It took months, if not years, for Portlanders to believe that the Pearl District franchise of Ohio's Fat Head's was an excellent brewpub and not an Applebee's with a fat Chaplin fetish.
But once licensing contracts expire, such crises of branding can be swiftly dealt with. After taking a week off to apply a fresh coat of paint and place a new neon sign on the corner, brewery owner Tom Cook reopened the former Fat Head's with most of the staffers intact, a simpler look and a new name: Von Ebert Brewing.
Gray-blue paint and a Timbers banner replace big-headed branding on the walls of the hanger-style pub, with the effect of focusing more attention on the 10 barrel tank-to-tap brewery behind the ceiling-height interior windows.
As far as branding, Von Ebert has pretty much traded one gaudy decapitated noggin for another: A stuffed boar head named Ricardo now points the way to the restroom, and serves double duty as the company's mascot.

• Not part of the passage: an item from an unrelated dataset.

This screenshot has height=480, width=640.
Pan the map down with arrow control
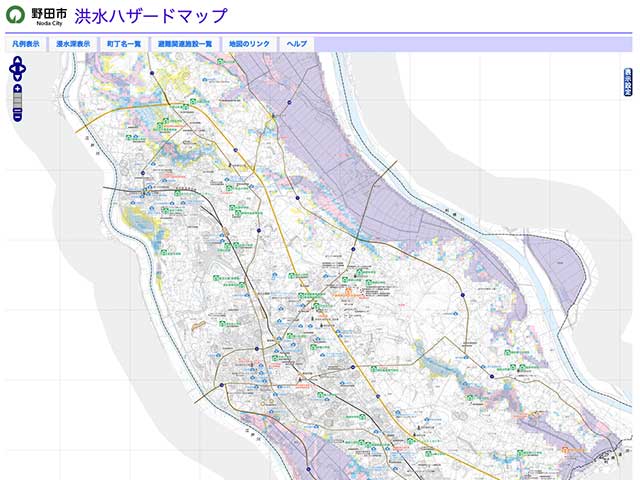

The opening-day beer pours are every bit as good as in the rust belt era, brewed by new head brewer Sean Burke—formerly of now-closed brewery the Commons—with the help of departing brewer Eric Van Tassel. A Battlestations! IPA offered the same tropical oomph that won the brewery the top two slots in WW's first-ever all-Portland IPA tasting—and uses the same hops as the winning beer, Semper FiPA.
But Burke has also slipped in a few eye-poppingly good German recipes in place of the previous, gaudy Midwestern counterparts: Goodbye cloying blueberry ale, hello clovey German hefeweizen. Von Ebert is also pouring numerous special barrel projects like "Annabeth," a silky blond oatmeal stout that resided in a Burnside Bourbon barrel.
The food hasn't dropped in calories, but it has a less laminated aesthetic on its new metal platters. Massive smoked wings (six for $15.50) and a giant pretzel ($10.50) remain rightfully unchanged, but homy new cuts like a Gouda-stuffed Adult Grilled Cheese ($12) make a good thing better.